You’ll put your hand on the page of the book to stop me. “You have to read it the right way!”

“I’m reading just what it says here,” I’ll say, all innocence.

“No you’re not. That’s not how the story goes.”

“Well if you already know how the story goes, why do you need me to read it to you?”

“Cause I wanna hear it!”

“Cause I wanna hear it.” Indeed. Stories are primarily a performance. The information contained within matters very little.

And in any case, if there’s something surprising in a TV show, you’re going to learn it anyway — whether from the show itself or from a friend who forgot to warn you of spoilers. It matters a bit that the surprise is embedded in the performance, but not that much.

So just thank your friend for getting the surprise out of the way and go watch that TV show. Spoiler alert: you were going to anyway.

Until next week, I remain

Performatively yours,



Interintellect Salon: Ted Chiang Part 3

This is the Ted Chiang book club Salon I’m hosting on March 28th! It’s part three of my ongoing series and is themed around nonhuman lifeforms.

Another Interintellect Salon: The Evolution of Beauty

But before that, I’m hosting another Salon this coming Monday! It grew out the newsletter issue from last month about beauty. I found myself thinking over evolutionary aesthetics quite a lot in the past few weeks, and I’d love to discuss it with some of you guys!

On Twitter: The Cathedral of Learning

I tweeted about that cool building in Pittsburgh, Pennsylvania, inadvertently putting that city on my list of desired tourist destinations in the process:


I don’t know if that’s an actual contemporary thing. I have a feeling that the social norms around spoilers have evolved fast during my lifetime, but it may just as well be my own consciousness of them.

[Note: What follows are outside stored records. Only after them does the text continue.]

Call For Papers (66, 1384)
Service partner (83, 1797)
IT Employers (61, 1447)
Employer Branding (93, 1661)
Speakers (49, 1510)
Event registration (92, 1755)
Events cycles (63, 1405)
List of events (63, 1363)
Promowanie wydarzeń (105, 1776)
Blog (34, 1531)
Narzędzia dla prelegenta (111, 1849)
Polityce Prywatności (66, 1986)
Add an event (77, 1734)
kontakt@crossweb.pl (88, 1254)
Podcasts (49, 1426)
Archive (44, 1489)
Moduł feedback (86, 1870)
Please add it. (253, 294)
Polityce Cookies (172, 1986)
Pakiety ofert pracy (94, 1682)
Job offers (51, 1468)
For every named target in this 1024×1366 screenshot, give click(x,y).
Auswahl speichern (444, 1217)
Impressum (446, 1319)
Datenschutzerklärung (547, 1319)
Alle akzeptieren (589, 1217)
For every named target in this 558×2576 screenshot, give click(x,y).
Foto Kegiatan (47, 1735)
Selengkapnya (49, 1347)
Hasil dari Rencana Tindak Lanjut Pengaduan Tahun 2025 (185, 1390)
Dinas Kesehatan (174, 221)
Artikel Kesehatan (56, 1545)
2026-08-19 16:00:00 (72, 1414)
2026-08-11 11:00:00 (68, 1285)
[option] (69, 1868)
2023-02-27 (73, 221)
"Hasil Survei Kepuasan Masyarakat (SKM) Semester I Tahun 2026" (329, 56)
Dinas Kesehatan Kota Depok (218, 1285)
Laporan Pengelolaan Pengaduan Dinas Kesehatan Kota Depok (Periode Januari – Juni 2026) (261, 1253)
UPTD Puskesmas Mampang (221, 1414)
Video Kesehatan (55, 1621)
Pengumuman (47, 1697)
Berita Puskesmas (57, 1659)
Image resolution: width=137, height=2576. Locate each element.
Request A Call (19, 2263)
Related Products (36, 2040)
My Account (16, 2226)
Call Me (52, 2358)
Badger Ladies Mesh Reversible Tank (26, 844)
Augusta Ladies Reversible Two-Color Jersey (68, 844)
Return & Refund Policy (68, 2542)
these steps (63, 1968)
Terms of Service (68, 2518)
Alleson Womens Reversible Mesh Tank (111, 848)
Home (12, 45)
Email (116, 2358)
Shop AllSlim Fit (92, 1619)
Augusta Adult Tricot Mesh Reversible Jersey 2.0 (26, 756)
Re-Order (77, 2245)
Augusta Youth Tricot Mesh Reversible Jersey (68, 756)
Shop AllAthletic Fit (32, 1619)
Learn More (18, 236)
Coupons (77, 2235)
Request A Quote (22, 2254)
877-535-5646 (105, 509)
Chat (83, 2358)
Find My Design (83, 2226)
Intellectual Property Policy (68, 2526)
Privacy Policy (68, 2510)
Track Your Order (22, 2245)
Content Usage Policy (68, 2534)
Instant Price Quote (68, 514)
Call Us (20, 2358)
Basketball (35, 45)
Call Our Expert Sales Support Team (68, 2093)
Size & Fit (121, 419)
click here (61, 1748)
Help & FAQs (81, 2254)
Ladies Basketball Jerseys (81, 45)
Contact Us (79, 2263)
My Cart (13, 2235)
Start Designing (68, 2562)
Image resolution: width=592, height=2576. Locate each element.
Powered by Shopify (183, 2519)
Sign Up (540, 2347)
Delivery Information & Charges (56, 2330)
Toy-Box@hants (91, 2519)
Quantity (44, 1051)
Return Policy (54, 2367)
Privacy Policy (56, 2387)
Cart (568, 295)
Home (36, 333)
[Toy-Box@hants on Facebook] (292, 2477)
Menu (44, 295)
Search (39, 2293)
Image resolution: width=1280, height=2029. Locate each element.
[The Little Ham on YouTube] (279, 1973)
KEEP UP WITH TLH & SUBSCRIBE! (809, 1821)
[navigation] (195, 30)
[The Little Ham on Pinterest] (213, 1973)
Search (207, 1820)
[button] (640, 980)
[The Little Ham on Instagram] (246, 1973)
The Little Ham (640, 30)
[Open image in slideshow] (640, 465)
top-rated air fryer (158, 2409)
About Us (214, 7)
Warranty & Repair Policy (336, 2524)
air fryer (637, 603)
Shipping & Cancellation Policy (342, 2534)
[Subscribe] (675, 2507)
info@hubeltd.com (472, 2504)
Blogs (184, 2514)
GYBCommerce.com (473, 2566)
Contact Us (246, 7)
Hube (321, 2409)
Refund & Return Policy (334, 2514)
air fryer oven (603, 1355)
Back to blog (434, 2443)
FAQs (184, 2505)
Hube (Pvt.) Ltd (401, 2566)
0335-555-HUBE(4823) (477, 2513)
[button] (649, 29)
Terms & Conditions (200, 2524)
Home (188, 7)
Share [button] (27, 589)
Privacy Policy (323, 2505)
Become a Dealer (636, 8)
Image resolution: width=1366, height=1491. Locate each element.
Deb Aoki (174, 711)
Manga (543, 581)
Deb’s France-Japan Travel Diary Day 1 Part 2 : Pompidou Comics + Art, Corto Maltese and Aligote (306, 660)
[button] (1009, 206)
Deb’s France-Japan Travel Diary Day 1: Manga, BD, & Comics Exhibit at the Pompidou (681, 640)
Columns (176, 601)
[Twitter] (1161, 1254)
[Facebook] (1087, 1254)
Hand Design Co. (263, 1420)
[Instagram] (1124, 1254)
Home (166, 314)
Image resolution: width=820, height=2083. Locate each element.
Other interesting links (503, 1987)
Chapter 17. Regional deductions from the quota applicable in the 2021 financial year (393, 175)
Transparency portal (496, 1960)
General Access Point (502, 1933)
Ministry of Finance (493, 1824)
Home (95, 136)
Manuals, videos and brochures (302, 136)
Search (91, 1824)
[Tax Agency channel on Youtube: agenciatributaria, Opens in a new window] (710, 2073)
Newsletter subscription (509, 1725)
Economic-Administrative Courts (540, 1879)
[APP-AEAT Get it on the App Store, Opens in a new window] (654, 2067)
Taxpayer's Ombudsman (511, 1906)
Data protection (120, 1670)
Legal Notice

Fun fact: the over-creative Office québécois de la langue française, one of whose tasks is to coin French words to express new concepts from English, has suggested the following term to translate spoiler: divulgâcheur. It’s a portmanteau of divulguer (to divulge, to disclose) and gâcheur (person who spoils or ruins).

Most people here in Quebec think the word looks ridiculous, but I kinda like it and it has been adopted by a minority of speakers.